为了验证集成激活系统中Cas12a模块的可行性,并确保其能够兼容后续链置换过程且维持稳定的旁切活性,我们首先研究了单链DNA激活子是否能够通过链置换反应激活被单链RNA(ssRNA,记为TRNA)部分封存的12crRNA。其中,TRNA中与12crRNA互补的区域被定义为T1区,对应的12crRNA区域定义为C1区。实验中,我们首先将12crRNA与TRNA退火形成复合物,随后加入与12crRNA spacer区域完全互补的ssDNA激活子以及带有荧光基团(FAM)和淬灭基团(BHQ)标记的ssDNA报告分子。由于ssDNA激活子与12crRNA之间具有更长的互补配对长度,因此在与TRNA竞争结合12crRNA时具有热力学优势。
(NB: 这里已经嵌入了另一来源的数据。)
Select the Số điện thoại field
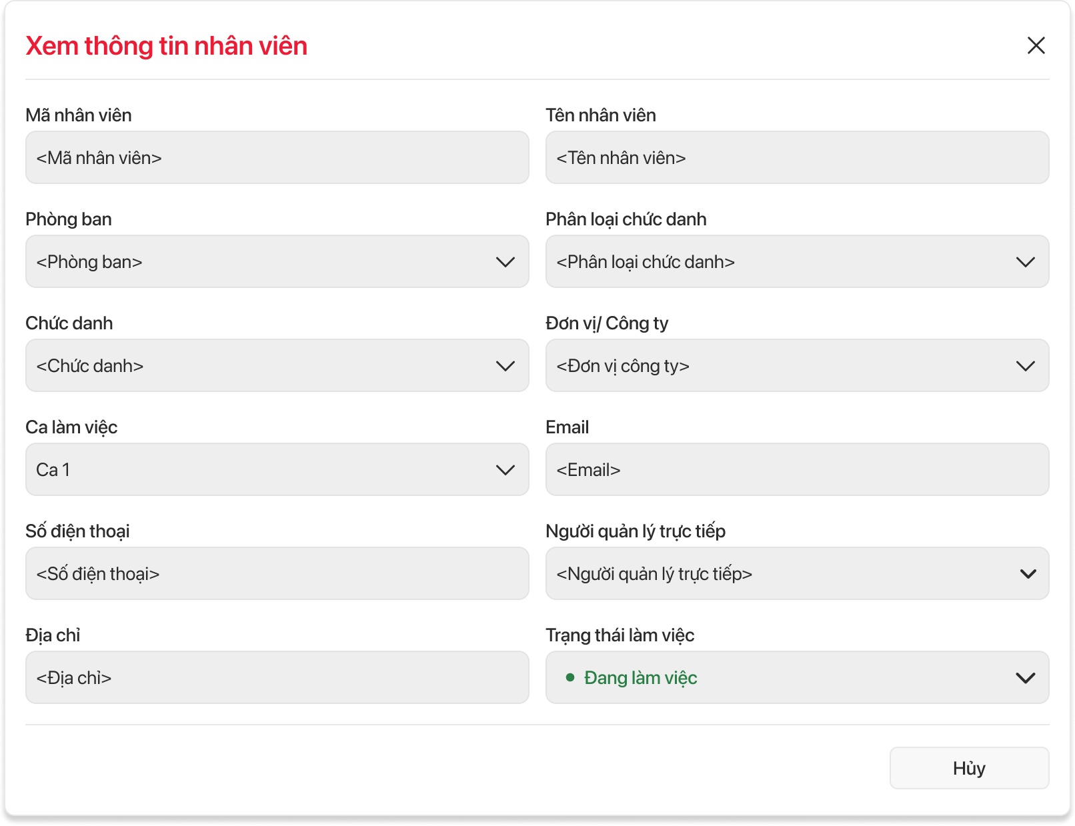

当激活子通过链置换成功取代TRNA后,Cas12a被激活并产生旁切活性,从而切割ssDNA报告分子。报告分子被切割后,荧光基团与淬灭基团之间的距离增大,导致荧光共振能量转移(FRET)发生变化,从而产生可检测的荧光信号(图1A)。实验结果表明,在TRNA部分封存12crRNA的条件下,ssDNA激活子能够通过toehold介导的链置换反应有效激活Cas12a,尽管其激活速率低于直接激活方式(图1B)。随后,我们进一步研究了TRNA封存长度对Cas12a激活动力学的影响。在保持12crRNA spacer长度恒定为22 nt的条件下,设计了一系列具有不同T1区长度的TRNA,并使用相同的ssDNA激活子进行激活。结果显示,不同T1长度对应的激活动力学曲线(图1C、图1D)与T1长度呈显著负相关关系,即T1区越长,Cas12a激活速率越低。上述结果证明,Cas12a激活过程与链置换反应具有良好的兼容性,通过精确调节T1区长度以及双链互补区域长度,可实现对Cas12a激活动力学的精细控制。这为后续集成激活系统中信号强度的优化以及SNV检测灵敏度和特异性的提升奠定了坚实基础。

Cas13a子系统机制验证

我们验证了当13crRNA被单链DNA(记为TDNA)部分封存时,ssRNA激活子是否仍能够触发Cas13a活化。为此,我们设计TDNA与13crRNA spacer区域5'端部分互补,并将该互补区域定义为T2区。实验中,首先将13crRNA与TDNA预退火形成复合物,随后加入ssRNA激活子以及带有FAM和BHQ标记、且序列无关的ssRNA报告分子。若Cas13a成功激活,则其旁切活性将切割ssRNA报告分子,从而产生可检测的荧光信号(图1E)。实验结果验证了我们的假设,即Cas13a与Cas12a类似,也能够通过链置换反应实现激活(图1F)。随后,我们研究了TDNA互补长度对Cas13a链置换激活动力学的影响。通过将T2区长度从0 nt逐步增加至26 nt,获得了相应的荧光动力学曲线(图1G、图1H)。结果表明,链置换对Cas13a激活动力学的影响与Cas12a高度一致,Cas13a激活速率与T2区长度呈负相关关系。通过精确调节toehold长度、双链互补长度以及错配位置,我们实现了对Cas13a子系统激活强度跨多个数量级的调控。与传统Cas13a激活策略对单碱基错配具有较高容忍度不同,基于TMSD介导的激活方式显著提高了Cas13a对单核苷酸变异(SNV)的识别能力。此外,错配位置及TDNA中T2区长度的优化均可在不改变crRNA序列的前提下独立完成,因此具有优异的可预测性和通用性。这不仅简化了体系优化流程,也降低了开发成本,为构建Cas12a与Cas13a协同工作的集成激活系统提供了重要基础。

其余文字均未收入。